Task goal: A faithful, word-for-word transcription of all the data is what is needed.

[Stored items]
===============

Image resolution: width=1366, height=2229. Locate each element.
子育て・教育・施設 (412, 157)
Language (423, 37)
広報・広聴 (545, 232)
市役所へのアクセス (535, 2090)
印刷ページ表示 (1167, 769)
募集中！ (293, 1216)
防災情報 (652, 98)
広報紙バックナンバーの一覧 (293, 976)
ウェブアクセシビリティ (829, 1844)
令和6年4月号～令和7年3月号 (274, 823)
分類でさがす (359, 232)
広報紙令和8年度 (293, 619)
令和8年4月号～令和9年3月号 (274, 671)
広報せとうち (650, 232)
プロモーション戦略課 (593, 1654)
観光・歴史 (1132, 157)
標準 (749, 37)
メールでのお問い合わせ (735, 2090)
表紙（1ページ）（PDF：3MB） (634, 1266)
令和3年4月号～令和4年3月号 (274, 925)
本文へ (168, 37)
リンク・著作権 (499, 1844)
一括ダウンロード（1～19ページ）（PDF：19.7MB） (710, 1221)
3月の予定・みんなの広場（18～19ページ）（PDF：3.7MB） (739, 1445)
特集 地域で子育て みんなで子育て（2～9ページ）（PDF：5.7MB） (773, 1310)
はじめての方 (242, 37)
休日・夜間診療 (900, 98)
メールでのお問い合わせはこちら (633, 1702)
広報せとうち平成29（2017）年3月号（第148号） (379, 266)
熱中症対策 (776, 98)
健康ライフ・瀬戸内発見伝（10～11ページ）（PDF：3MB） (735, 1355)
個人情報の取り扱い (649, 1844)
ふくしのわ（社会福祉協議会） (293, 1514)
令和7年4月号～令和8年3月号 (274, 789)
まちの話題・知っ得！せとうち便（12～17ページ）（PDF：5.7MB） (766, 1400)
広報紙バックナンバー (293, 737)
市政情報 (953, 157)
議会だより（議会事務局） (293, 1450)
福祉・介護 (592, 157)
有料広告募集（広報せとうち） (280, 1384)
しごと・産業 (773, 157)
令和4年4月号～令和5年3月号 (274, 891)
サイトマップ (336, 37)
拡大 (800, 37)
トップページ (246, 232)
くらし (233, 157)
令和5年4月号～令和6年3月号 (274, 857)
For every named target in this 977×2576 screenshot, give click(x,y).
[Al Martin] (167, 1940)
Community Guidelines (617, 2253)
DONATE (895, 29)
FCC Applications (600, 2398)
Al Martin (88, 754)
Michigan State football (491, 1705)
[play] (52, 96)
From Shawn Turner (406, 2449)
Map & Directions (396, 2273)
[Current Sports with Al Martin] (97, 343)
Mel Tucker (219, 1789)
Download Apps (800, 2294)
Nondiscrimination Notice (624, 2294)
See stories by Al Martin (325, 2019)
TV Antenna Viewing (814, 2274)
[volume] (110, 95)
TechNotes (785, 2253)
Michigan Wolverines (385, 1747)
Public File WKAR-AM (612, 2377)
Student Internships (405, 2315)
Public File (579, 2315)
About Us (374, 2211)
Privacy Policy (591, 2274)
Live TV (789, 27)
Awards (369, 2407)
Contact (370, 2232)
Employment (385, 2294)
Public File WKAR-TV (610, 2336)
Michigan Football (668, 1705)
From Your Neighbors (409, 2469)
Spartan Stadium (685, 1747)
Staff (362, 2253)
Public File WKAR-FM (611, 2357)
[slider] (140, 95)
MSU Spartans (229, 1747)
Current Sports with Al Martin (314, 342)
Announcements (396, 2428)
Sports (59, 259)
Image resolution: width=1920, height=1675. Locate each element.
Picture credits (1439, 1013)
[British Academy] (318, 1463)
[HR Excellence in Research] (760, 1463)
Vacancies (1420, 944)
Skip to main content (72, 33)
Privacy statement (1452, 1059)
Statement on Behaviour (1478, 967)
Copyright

===============

The answer:
Image resolution: width=1366, height=2229. Locate each element.
子育て・教育・施設 (412, 157)
Language (423, 37)
広報・広聴 (545, 232)
市役所へのアクセス (535, 2090)
印刷ページ表示 (1167, 769)
募集中！ (293, 1216)
防災情報 (652, 98)
広報紙バックナンバーの一覧 (293, 976)
ウェブアクセシビリティ (829, 1844)
令和6年4月号～令和7年3月号 (274, 823)
分類でさがす (359, 232)
広報紙令和8年度 (293, 619)
令和8年4月号～令和9年3月号 (274, 671)
広報せとうち (650, 232)
プロモーション戦略課 (593, 1654)
観光・歴史 (1132, 157)
標準 (749, 37)
メールでのお問い合わせ (735, 2090)
表紙（1ページ）（PDF：3MB） (634, 1266)
令和3年4月号～令和4年3月号 (274, 925)
本文へ (168, 37)
リンク・著作権 (499, 1844)
一括ダウンロード（1～19ページ）（PDF：19.7MB） (710, 1221)
3月の予定・みんなの広場（18～19ページ）（PDF：3.7MB） (739, 1445)
特集 地域で子育て みんなで子育て（2～9ページ）（PDF：5.7MB） (773, 1310)
はじめての方 (242, 37)
休日・夜間診療 (900, 98)
メールでのお問い合わせはこちら (633, 1702)
広報せとうち平成29（2017）年3月号（第148号） (379, 266)
熱中症対策 (776, 98)
健康ライフ・瀬戸内発見伝（10～11ページ）（PDF：3MB） (735, 1355)
個人情報の取り扱い (649, 1844)
ふくしのわ（社会福祉協議会） (293, 1514)
令和7年4月号～令和8年3月号 (274, 789)
まちの話題・知っ得！せとうち便（12～17ページ）（PDF：5.7MB） (766, 1400)
広報紙バックナンバー (293, 737)
市政情報 (953, 157)
議会だより（議会事務局） (293, 1450)
福祉・介護 (592, 157)
有料広告募集（広報せとうち） (280, 1384)
しごと・産業 (773, 157)
令和4年4月号～令和5年3月号 (274, 891)
サイトマップ (336, 37)
拡大 (800, 37)
トップページ (246, 232)
くらし (233, 157)
令和5年4月号～令和6年3月号 (274, 857)
For every named target in this 977×2576 screenshot, give click(x,y).
[Al Martin] (167, 1940)
Community Guidelines (617, 2253)
DONATE (895, 29)
FCC Applications (600, 2398)
Al Martin (88, 754)
Michigan State football (491, 1705)
[play] (52, 96)
From Shawn Turner (406, 2449)
Map & Directions (396, 2273)
[Current Sports with Al Martin] (97, 343)
Mel Tucker (219, 1789)
Download Apps (800, 2294)
Nondiscrimination Notice (624, 2294)
See stories by Al Martin (325, 2019)
TV Antenna Viewing (814, 2274)
[volume] (110, 95)
TechNotes (785, 2253)
Michigan Wolverines (385, 1747)
Public File WKAR-AM (612, 2377)
Student Internships (405, 2315)
Public File (579, 2315)
About Us (374, 2211)
Privacy Policy (591, 2274)
Live TV (789, 27)
Awards (369, 2407)
Contact (370, 2232)
Employment (385, 2294)
Public File WKAR-TV (610, 2336)
Michigan Football (668, 1705)
From Your Neighbors (409, 2469)
Spartan Stadium (685, 1747)
Staff (362, 2253)
Public File WKAR-FM (611, 2357)
[slider] (140, 95)
MSU Spartans (229, 1747)
Current Sports with Al Martin (314, 342)
Announcements (396, 2428)
Sports (59, 259)
Image resolution: width=1920, height=1675. Locate each element.
Picture credits (1439, 1013)
[British Academy] (318, 1463)
[HR Excellence in Research] (760, 1463)
Vacancies (1420, 944)
Skip to main content (72, 33)
Privacy statement (1452, 1059)
Statement on Behaviour (1478, 967)
Copyright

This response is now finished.